Но он понимал и чувствовал. В его семье не было немцев. И мать и отец его — русские люди. Но отец арестован. Четыре года оставалось до войны, слово «немец» не означало то, что оно теперь значит, но уже тогда на нем было пятно, и он чувствовал это. Саша ему только ближе стала, когда рассказала сейчас.

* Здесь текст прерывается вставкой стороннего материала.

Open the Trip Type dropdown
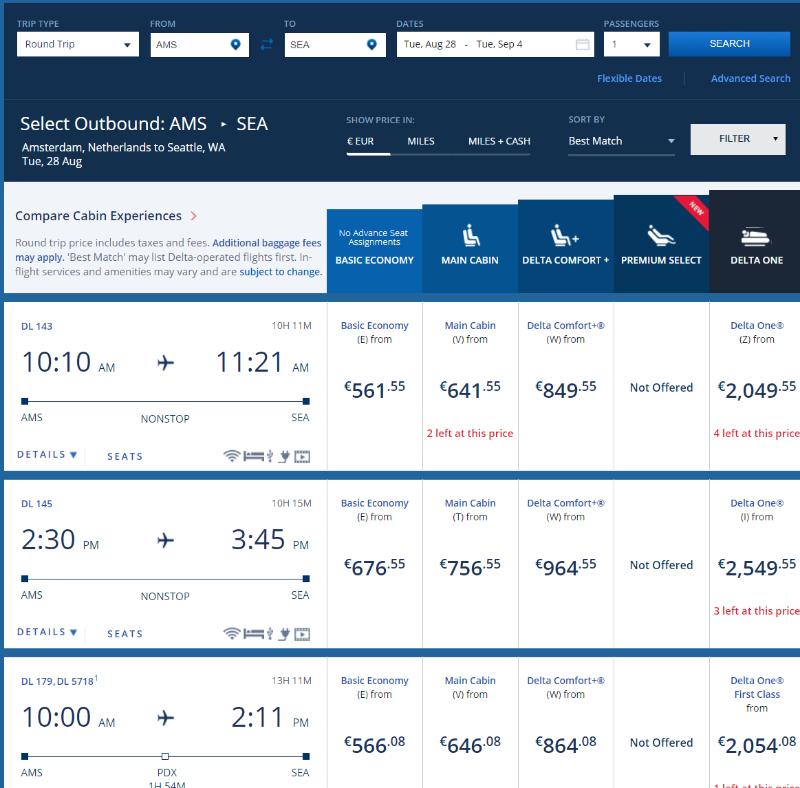Viewport: 800px width, 788px height. 78,44
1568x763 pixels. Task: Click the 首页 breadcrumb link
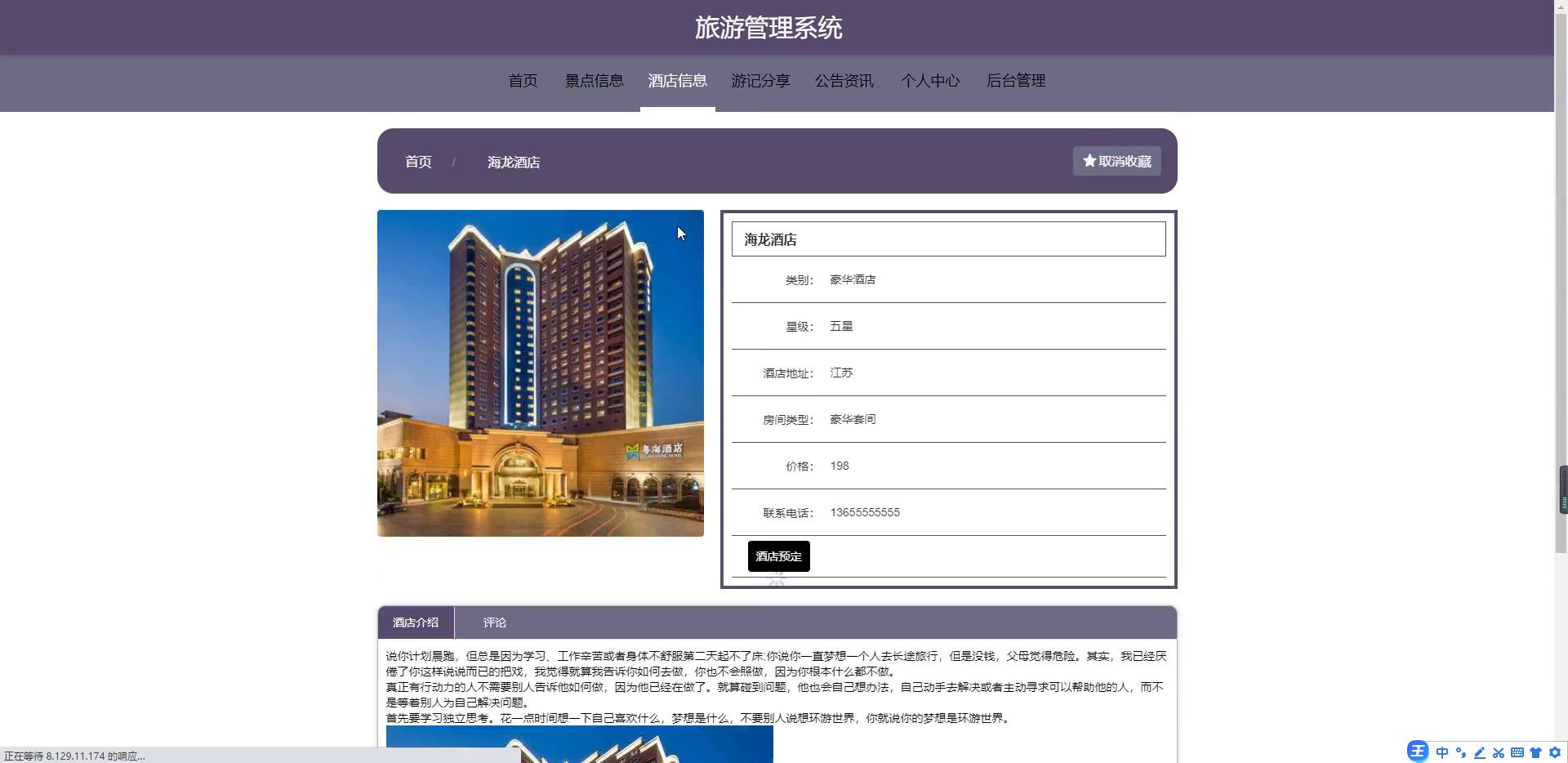point(418,162)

— У меня ещё стыд перед мамой, — говорила она. — Тут первая весна такая страшная была, я просто не знаю, как мы пережили её. Папа погиб, аттестата нет, все, что привезли с собой, продали. Я утром выпью стакан тёплой воды и иду на экзамены. И вот один раз… Стыдно ужасно! Эти дни, когда ей плохо было, я прямо отделаться от этого не могла. Понимаешь, я выкупила хлеб по карточкам. На два дня сразу. На маму и на себя. Вышла из магазина и чувствую — не могу. От него так пахнет! Вернулась, попросила продавщицу отрезать кусочек. А она своим огромным этим ножом вот такой кусок отхватила. И я съела. Не могла утерпеть. Мама увидела, конечно. Она же, главное, не работала. — У Саши в глазах были слезы. — У неё иждивенческая карточка. Я работала вечерами после школы, она как бы на моем иждивении, и я у неё отрезала и съела тайком. И сказать постыдилась. А она вообще такая, что с себя последнее отдаст. Мы ещё когда не все продали, а морозы страшные в ту зиму… Вот придут просить, тоже эвакуированные, особенно если с детьми… Она тайком от меня отдаст что-нибудь, а потом такая передо мной виноватая! «Доченька, ведь мы с тобой все же в тепле…»

Саша встала, ушла в комнату. Когда вернулась, лицо было хмурое, глаза сухие, щеки горели.

— Там ещё холодно, — сказала она, — давай здесь чай пить.

Она принесла чашки, вынула закоптившийся чайник из печи. В коридоре сразу стало светлей от незаслоненного огня. Они сидели лицами к топке, две огромные их тени колыхались за спинами по стене, терялись в красноватом сумраке под потолком.

— Ведь она почему заболела? — сказала Саша. — У тёти Нюси Ленечка заболел дифтеритом. Так она уговорила не отдавать его в больницу, а то он умрёт там. Где-то добыли сыворотку, она сама ухаживала за ним. И меня заразить боялась, все хлоркой мыла. И заразилась.

Он шёл в этот вечер под косматым зимним небом, под толстыми, как тросы, белыми от инея проводами, шёл и думал. Он думал о Саше, о войне, о крови, которая третий год льётся на всех фронтах, а в ней так чудно слилась.